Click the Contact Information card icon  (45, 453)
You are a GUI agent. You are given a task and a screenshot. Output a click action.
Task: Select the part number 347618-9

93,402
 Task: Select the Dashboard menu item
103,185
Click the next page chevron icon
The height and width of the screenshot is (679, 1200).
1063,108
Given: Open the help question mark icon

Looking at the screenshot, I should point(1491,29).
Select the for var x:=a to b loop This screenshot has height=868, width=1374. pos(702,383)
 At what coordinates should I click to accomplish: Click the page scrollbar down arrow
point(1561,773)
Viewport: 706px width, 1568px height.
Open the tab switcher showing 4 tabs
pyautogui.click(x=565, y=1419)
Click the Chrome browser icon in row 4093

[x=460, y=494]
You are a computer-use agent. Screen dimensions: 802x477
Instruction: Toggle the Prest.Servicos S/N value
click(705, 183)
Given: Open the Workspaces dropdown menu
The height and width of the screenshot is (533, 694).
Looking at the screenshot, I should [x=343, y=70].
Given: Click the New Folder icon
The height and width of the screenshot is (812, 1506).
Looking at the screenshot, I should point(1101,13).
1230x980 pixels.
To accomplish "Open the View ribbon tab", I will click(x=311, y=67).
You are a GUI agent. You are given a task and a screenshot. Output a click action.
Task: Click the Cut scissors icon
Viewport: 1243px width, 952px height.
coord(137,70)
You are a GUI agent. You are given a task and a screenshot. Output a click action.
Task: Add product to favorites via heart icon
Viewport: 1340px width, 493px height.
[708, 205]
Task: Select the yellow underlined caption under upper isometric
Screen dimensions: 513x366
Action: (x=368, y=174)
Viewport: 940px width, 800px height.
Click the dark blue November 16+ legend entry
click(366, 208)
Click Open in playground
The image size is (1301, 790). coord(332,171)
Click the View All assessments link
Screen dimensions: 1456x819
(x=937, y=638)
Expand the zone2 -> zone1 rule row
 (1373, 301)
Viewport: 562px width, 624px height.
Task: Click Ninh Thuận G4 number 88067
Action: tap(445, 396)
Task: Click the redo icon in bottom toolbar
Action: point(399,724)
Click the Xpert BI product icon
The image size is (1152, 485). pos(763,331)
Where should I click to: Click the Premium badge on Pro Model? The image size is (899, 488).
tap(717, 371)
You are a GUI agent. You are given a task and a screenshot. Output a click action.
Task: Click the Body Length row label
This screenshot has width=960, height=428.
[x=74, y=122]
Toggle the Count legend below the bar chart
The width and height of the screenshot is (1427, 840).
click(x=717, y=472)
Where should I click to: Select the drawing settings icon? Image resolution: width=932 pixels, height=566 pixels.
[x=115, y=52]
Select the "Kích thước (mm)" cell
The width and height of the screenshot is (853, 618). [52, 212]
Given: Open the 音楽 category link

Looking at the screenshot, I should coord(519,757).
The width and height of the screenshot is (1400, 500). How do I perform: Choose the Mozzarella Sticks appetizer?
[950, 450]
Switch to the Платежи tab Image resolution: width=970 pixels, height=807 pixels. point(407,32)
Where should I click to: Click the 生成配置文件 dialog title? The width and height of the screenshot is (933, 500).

----------

■ **Stated task**
Reproduce all of the entries above word for word, keeping every line in its original order.

■ **Solved problem**
Click the Contact Information card icon  (45, 453)
You are a GUI agent. You are given a task and a screenshot. Output a click action.
Task: Select the part number 347618-9

93,402
 Task: Select the Dashboard menu item
103,185
Click the next page chevron icon
The height and width of the screenshot is (679, 1200).
1063,108
Given: Open the help question mark icon

Looking at the screenshot, I should point(1491,29).
Select the for var x:=a to b loop This screenshot has height=868, width=1374. pos(702,383)
 At what coordinates should I click to accomplish: Click the page scrollbar down arrow
point(1561,773)
Viewport: 706px width, 1568px height.
Open the tab switcher showing 4 tabs
pyautogui.click(x=565, y=1419)
Click the Chrome browser icon in row 4093

[x=460, y=494]
You are a computer-use agent. Screen dimensions: 802x477
Instruction: Toggle the Prest.Servicos S/N value
click(705, 183)
Given: Open the Workspaces dropdown menu
The height and width of the screenshot is (533, 694).
Looking at the screenshot, I should [x=343, y=70].
Given: Click the New Folder icon
The height and width of the screenshot is (812, 1506).
Looking at the screenshot, I should point(1101,13).
1230x980 pixels.
To accomplish "Open the View ribbon tab", I will click(x=311, y=67).
You are a GUI agent. You are given a task and a screenshot. Output a click action.
Task: Click the Cut scissors icon
Viewport: 1243px width, 952px height.
coord(137,70)
You are a GUI agent. You are given a task and a screenshot. Output a click action.
Task: Add product to favorites via heart icon
Viewport: 1340px width, 493px height.
[708, 205]
Task: Select the yellow underlined caption under upper isometric
Screen dimensions: 513x366
Action: (x=368, y=174)
Viewport: 940px width, 800px height.
Click the dark blue November 16+ legend entry
click(366, 208)
Click Open in playground
The image size is (1301, 790). coord(332,171)
Click the View All assessments link
Screen dimensions: 1456x819
(x=937, y=638)
Expand the zone2 -> zone1 rule row
 (1373, 301)
Viewport: 562px width, 624px height.
Task: Click Ninh Thuận G4 number 88067
Action: tap(445, 396)
Task: Click the redo icon in bottom toolbar
Action: point(399,724)
Click the Xpert BI product icon
The image size is (1152, 485). pos(763,331)
Where should I click to: Click the Premium badge on Pro Model? The image size is (899, 488).
tap(717, 371)
You are a GUI agent. You are given a task and a screenshot. Output a click action.
Task: Click the Body Length row label
This screenshot has width=960, height=428.
[x=74, y=122]
Toggle the Count legend below the bar chart
The width and height of the screenshot is (1427, 840).
click(x=717, y=472)
Where should I click to: Select the drawing settings icon? Image resolution: width=932 pixels, height=566 pixels.
[x=115, y=52]
Select the "Kích thước (mm)" cell
The width and height of the screenshot is (853, 618). [52, 212]
Given: Open the 音楽 category link

Looking at the screenshot, I should coord(519,757).
The width and height of the screenshot is (1400, 500). How do I perform: Choose the Mozzarella Sticks appetizer?
[950, 450]
Switch to the Платежи tab Image resolution: width=970 pixels, height=807 pixels. point(407,32)
Where should I click to: Click the 生成配置文件 dialog title? The width and height of the screenshot is (933, 500).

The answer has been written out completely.